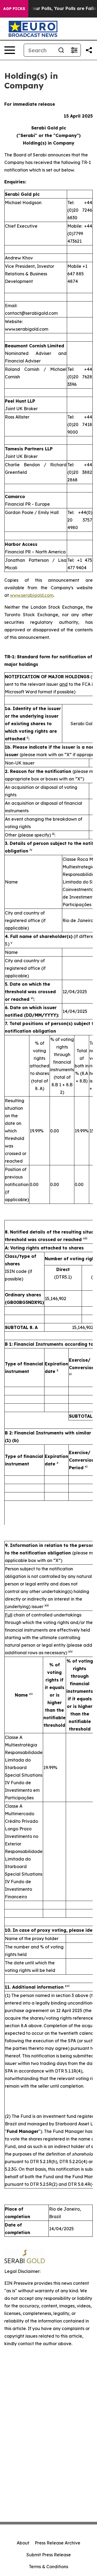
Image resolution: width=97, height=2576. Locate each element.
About (23, 2543)
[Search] (61, 50)
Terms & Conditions (48, 2566)
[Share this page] (89, 50)
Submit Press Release (48, 2554)
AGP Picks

AIM OF THE TASK: Could you please write out the entries exactly as they are, with every picture left out?

ANSWER SPACE:
Image resolution: width=97, height=2576. Locate each element.
About (23, 2543)
[Search] (61, 50)
Terms & Conditions (48, 2566)
[Share this page] (89, 50)
Submit Press Release (48, 2554)
AGP Picks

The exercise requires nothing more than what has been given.